Could you edit the lines from the start of the collected data through the line containing "at that location." so that "Describe" becomes "Identify", keeping everything else the same and leaving out the pictures?

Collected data
'''
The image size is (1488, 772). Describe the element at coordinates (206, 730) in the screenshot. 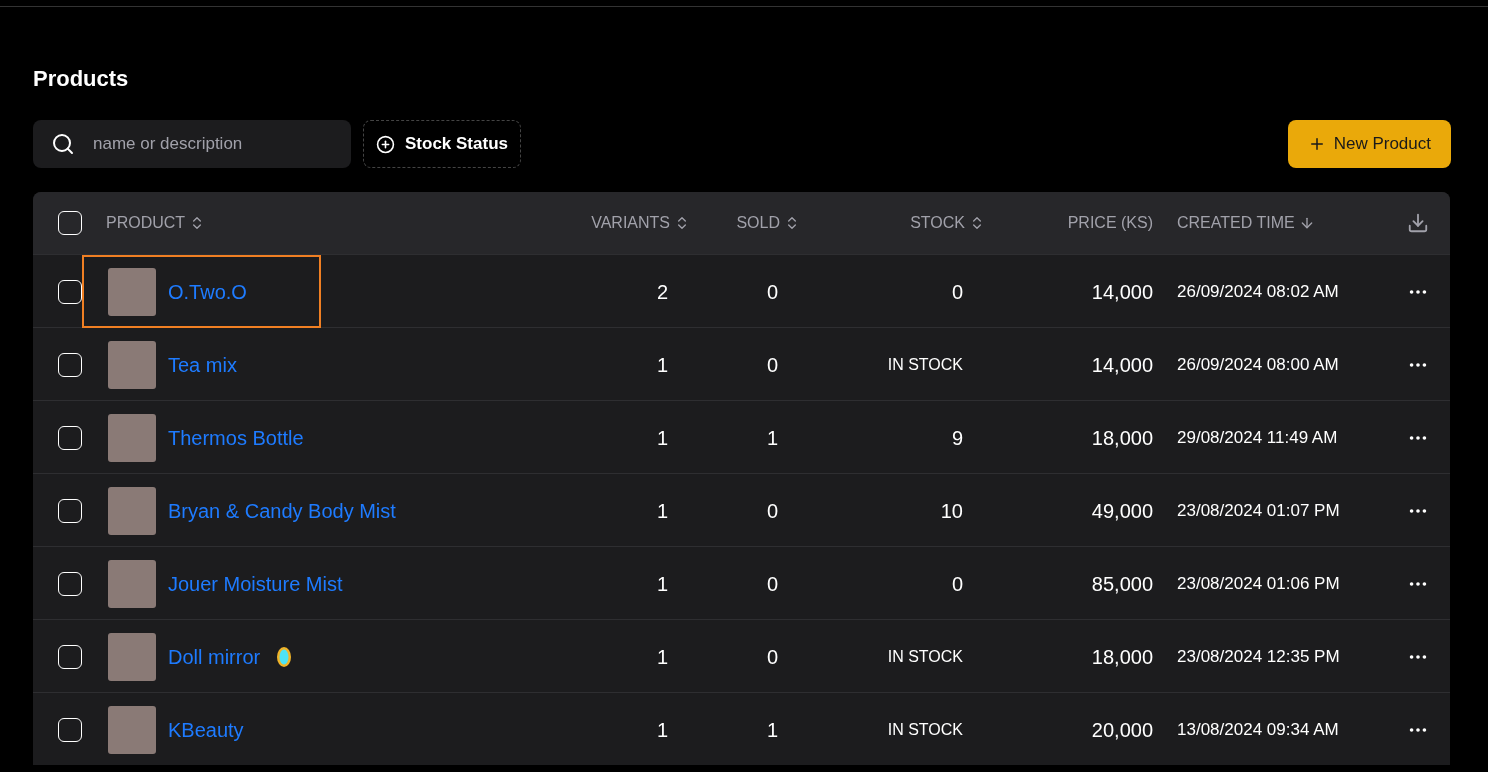

I see `product-link: KBeauty` at that location.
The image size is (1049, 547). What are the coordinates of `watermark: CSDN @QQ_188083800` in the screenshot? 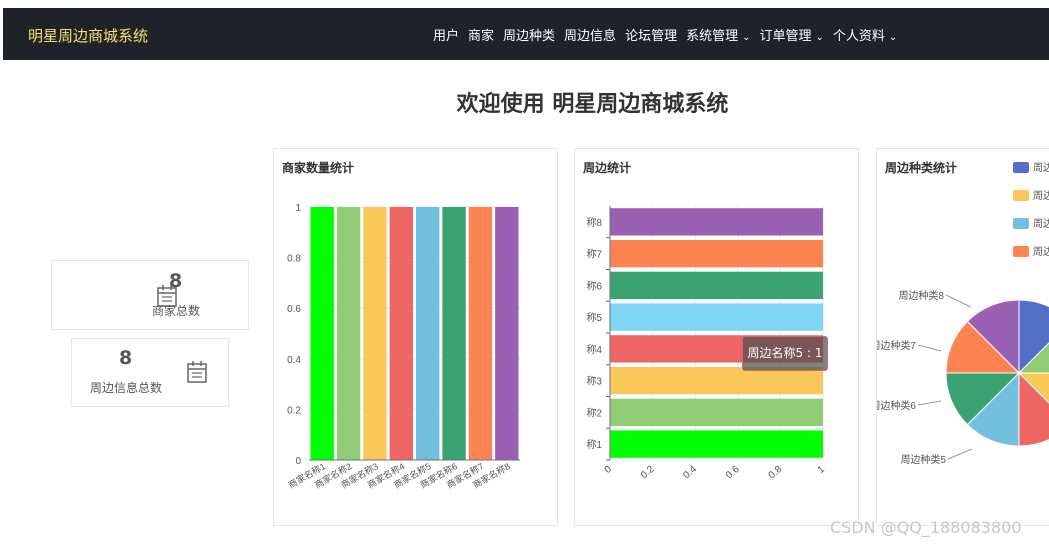 It's located at (926, 528).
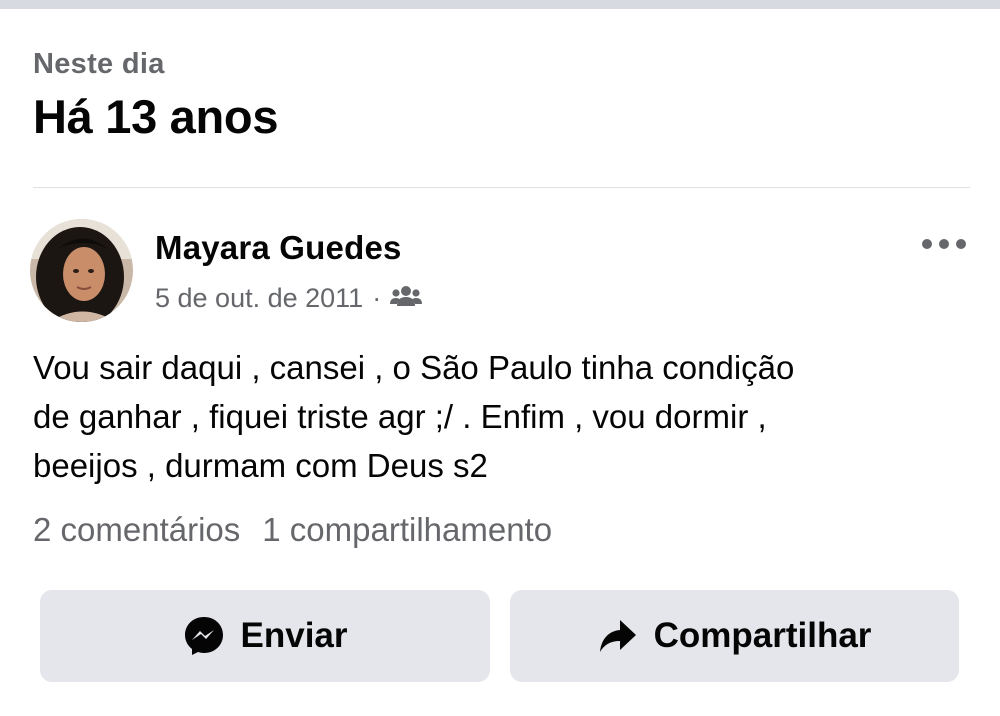 This screenshot has height=716, width=1000. What do you see at coordinates (278, 248) in the screenshot?
I see `author-name: Mayara Guedes` at bounding box center [278, 248].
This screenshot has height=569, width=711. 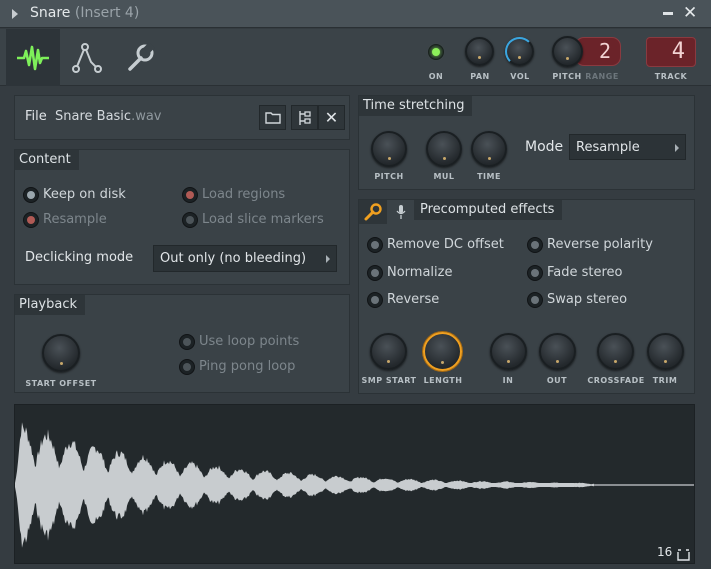 I want to click on tab-sample-settings, so click(x=33, y=58).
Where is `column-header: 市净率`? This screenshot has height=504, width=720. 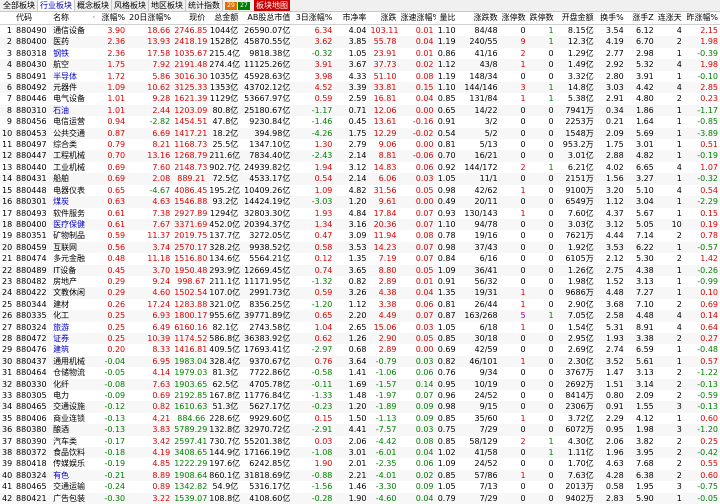
column-header: 市净率 is located at coordinates (352, 18).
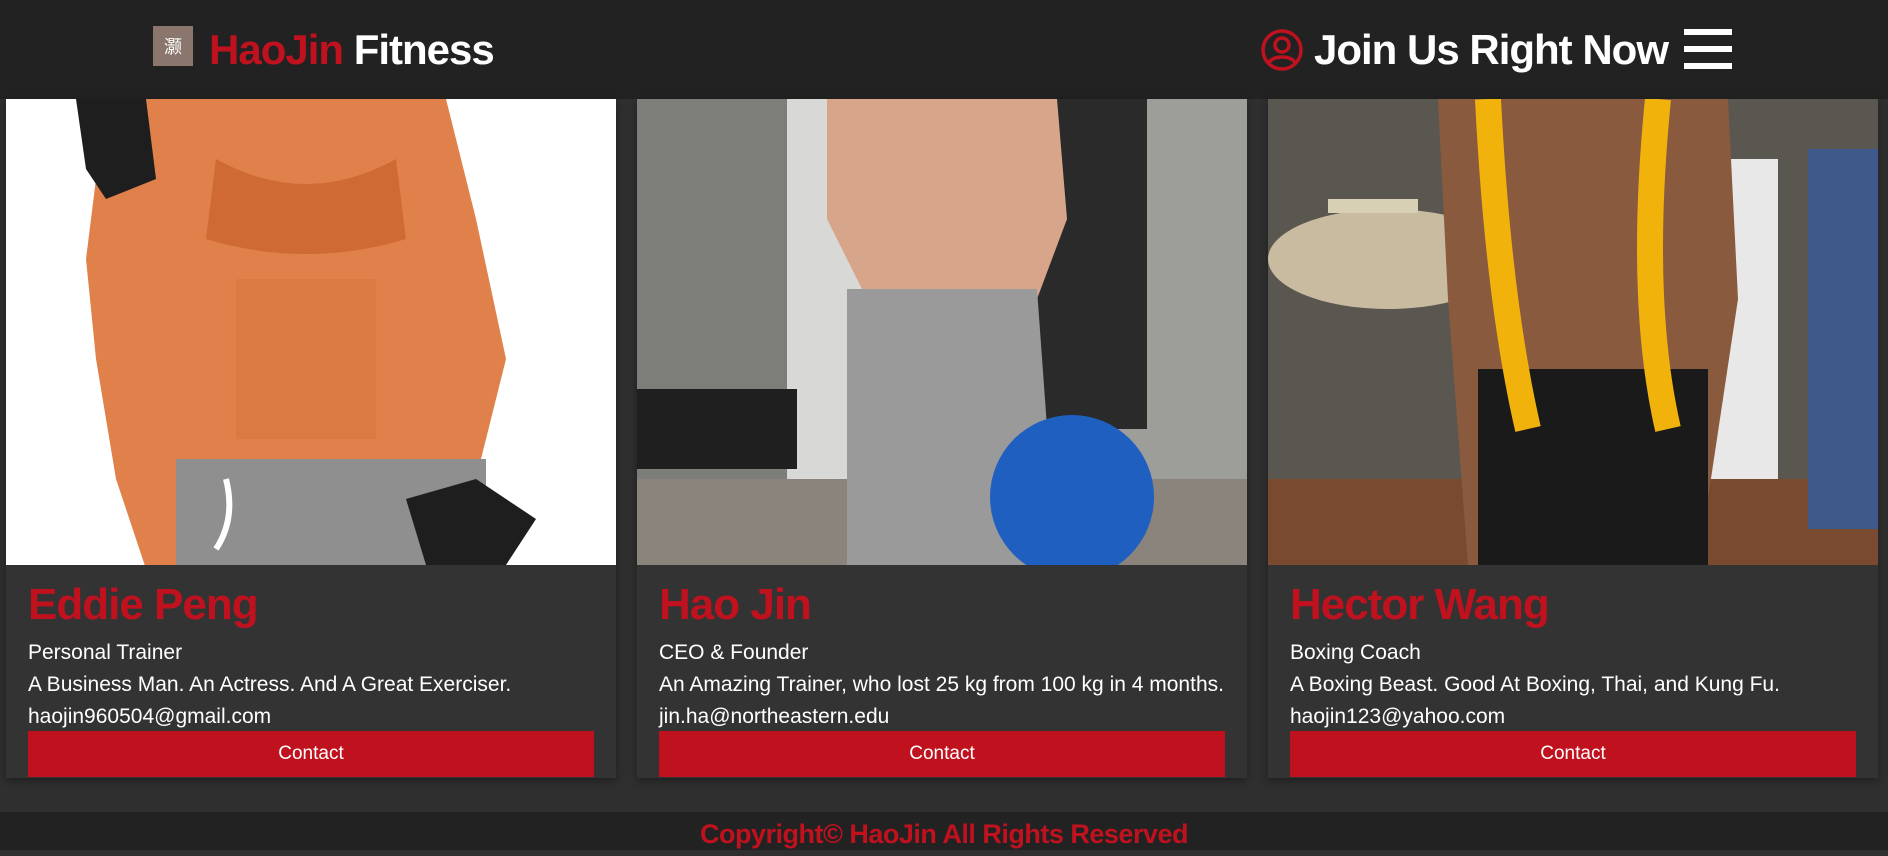 This screenshot has width=1888, height=856. I want to click on trainer-name: Eddie Peng, so click(144, 604).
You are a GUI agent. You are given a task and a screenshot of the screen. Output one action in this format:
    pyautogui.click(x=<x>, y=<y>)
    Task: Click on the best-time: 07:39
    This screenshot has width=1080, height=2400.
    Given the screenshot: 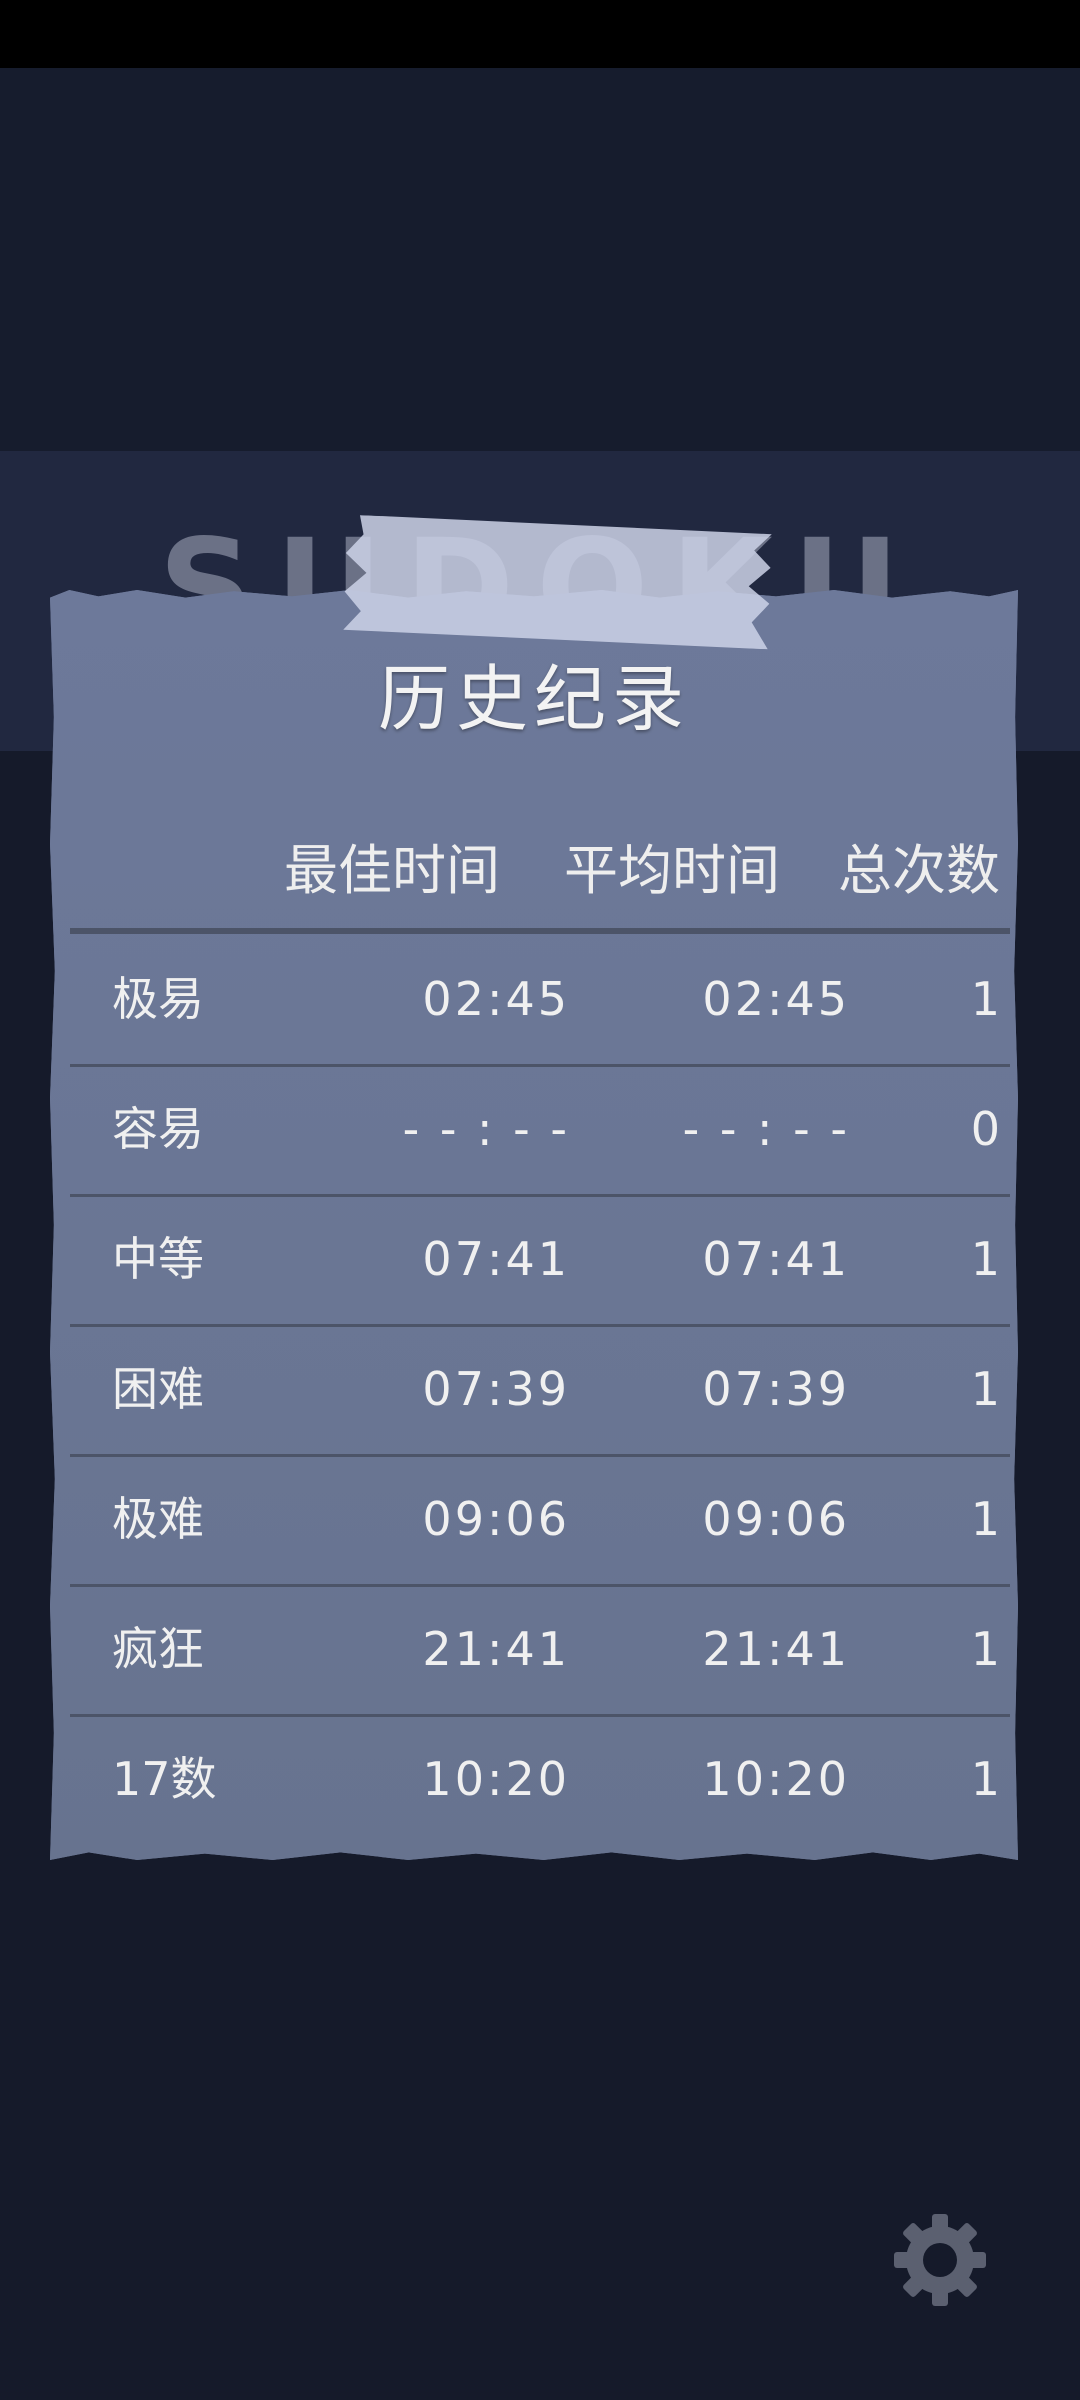 What is the action you would take?
    pyautogui.click(x=496, y=1389)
'''
**Result:**
The image size is (1488, 772). Identify the element at coordinates (206, 730) in the screenshot. 

I see `product-link: KBeauty` at that location.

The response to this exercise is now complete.